Теперь, в свои пятьдесят пять, Мари носила очки, и ей приходилось делать цветные отметки на шкалах своих измерительных приборов, чтобы читать их показания без затруднений. Ее тезисы к лекциям были написаны большими буквами. Когда студенты показывали ей фотографии спектральных линий, она лишь делала вид, что изучает снимки, а на самом деле извлекала информацию, задавая подробные вопросы. Ее знакомые замечали эту уловку, хоть и не подавали виду. «Вероятно, эта беда как-то связана с радием, – предполагала Мари в письме к сестре Броне, – но утверждать с уверенностью нельзя».
В середине июля 1923 года Мари попросила Еву уехать из Ларкуэста и побыть с ней пару дней в городе, пока ей будут оперировать катаракты на обоих глазах. «Скажи нашим друзьям, что я не смогла закончить ту редактуру, над которой мы вместе работали, и что мне требуется твоя помощь, чтобы завершить ее поскорее». Никому в тесном бретонском кружке не стоило знать истинную причину внезапного возвращения Евы в Париж. В постскриптуме Мари еще раз подчеркнула свое стремление к секретности: «Рассказывай им как можно меньше, chérie».
После операций Ирен взяла на себя обязанности помощницы матери на время ее пребывания в санатории в Кавалере. «Я начинаю привыкать ходить без очков и добилась некоторого прогресса, – писала Мари Еве в конце сентября. – Побывала на двух прогулках: одной дневной экскурсии и одной на целый день по непростым горным тропам. Они прошли хорошо, и я могу достаточно быстро передвигаться без несчастных случайностей». Самым неприятным последствием было постоянное двоение в глазах, которое не позволяло ей узнавать приближавшихся знакомых.
«Каждый день я немного упражняюсь в чтении и письме», – добавляла она, и эти упражнения оказались труднее, чем ходьба.
В конце декабря 1923 года Мари снова появилась на людях – на праздновании двадцать пятой годовщины открытия радия, организованном Фондом Кюри. По такому случаю вместе приехали из Варшавы Броня, Юзеф и Хелена. Вокруг них в огромном амфитеатре Сорбонны сидели делегаты из французских и иностранных университетов, научных обществ, студенческих ассоциаций и правительственных учреждений. В развлекательной программе вечера было постановочное чтение первой работы супругов Кюри об этом открытии, которую Анри Беккерель представил Академии наук 26 декабря 1898 года, а теперь вновь декламировал Андре Дебьерн. Доклад «О новом и весьма радиоактивном веществе, содержащемся в смоляной обманке» за минувшие годы ничуть не утратил своей четкости и ясности.

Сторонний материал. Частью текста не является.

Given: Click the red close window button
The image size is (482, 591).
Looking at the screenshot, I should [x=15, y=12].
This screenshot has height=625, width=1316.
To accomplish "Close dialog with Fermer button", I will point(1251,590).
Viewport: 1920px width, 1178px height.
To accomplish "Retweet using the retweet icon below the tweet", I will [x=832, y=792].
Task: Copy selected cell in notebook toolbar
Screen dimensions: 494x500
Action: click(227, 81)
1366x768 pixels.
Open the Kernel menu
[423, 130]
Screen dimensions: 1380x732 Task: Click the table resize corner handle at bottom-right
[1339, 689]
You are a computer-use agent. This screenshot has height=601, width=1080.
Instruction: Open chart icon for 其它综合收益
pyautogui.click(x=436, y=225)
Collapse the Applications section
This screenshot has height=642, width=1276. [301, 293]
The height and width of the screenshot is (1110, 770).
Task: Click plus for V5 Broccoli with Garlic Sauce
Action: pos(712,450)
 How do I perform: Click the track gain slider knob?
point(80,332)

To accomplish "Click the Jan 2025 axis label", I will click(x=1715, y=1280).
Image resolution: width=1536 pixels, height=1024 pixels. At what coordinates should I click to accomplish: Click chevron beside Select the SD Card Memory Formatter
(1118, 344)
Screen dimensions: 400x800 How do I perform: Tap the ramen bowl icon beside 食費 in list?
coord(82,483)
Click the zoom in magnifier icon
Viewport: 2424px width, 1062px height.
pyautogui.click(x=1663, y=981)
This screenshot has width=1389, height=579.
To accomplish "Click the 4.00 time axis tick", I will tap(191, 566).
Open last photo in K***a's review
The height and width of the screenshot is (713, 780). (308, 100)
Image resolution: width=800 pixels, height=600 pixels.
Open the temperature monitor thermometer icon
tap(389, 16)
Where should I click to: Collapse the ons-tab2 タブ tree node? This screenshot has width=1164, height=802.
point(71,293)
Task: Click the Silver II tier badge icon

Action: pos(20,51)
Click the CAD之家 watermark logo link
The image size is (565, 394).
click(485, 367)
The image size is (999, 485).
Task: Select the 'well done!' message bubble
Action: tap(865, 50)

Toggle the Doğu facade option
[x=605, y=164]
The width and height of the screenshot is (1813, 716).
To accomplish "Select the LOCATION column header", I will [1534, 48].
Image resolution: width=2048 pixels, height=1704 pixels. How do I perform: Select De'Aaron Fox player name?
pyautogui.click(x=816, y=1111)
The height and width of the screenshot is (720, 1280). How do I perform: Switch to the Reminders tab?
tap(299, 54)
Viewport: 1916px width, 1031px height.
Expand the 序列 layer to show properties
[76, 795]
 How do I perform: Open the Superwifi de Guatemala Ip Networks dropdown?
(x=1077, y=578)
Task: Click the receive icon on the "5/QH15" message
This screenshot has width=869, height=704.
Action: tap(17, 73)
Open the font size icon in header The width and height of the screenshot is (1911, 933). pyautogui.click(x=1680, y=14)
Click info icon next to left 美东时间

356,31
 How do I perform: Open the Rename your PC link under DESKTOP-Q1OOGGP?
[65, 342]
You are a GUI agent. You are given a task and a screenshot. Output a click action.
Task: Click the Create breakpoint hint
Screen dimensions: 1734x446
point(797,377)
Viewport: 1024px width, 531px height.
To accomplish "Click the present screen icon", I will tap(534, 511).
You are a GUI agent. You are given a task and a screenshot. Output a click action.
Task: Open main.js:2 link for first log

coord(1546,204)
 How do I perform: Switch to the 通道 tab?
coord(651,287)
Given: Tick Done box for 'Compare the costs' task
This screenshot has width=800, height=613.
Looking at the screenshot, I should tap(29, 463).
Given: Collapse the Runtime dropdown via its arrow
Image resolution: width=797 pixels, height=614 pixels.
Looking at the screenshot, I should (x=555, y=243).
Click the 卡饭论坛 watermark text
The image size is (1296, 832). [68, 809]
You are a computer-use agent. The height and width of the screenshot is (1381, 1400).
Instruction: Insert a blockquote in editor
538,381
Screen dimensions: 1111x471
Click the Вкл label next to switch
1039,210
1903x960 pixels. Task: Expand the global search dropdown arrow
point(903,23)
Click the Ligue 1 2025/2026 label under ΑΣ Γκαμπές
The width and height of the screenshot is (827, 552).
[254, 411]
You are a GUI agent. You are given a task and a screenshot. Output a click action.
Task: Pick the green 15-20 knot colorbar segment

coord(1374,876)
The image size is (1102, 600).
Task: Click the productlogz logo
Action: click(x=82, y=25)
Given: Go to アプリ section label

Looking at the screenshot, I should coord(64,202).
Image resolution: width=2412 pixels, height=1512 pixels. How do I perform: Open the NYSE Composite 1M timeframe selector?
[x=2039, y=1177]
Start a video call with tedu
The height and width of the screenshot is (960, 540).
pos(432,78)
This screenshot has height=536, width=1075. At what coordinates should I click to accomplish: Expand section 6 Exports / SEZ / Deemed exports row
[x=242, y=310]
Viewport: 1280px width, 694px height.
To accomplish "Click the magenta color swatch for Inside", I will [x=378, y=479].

За чтением последовала живая демонстрация экспериментов с радием, исполненная Ирен Кюри и Фернаном Хольвеком. Затем президент Французской Республики, Александр Миллеран, вручил мадам Кюри дар «национального возмещения» – ежегодную пенсию в 40 000 франков, одобренную единодушным голосованием в парламенте, – «как слабого, но искреннего доказательства всеобщего чувства энтузиазма, уважения и благодарности, которые повсюду следуют за ней».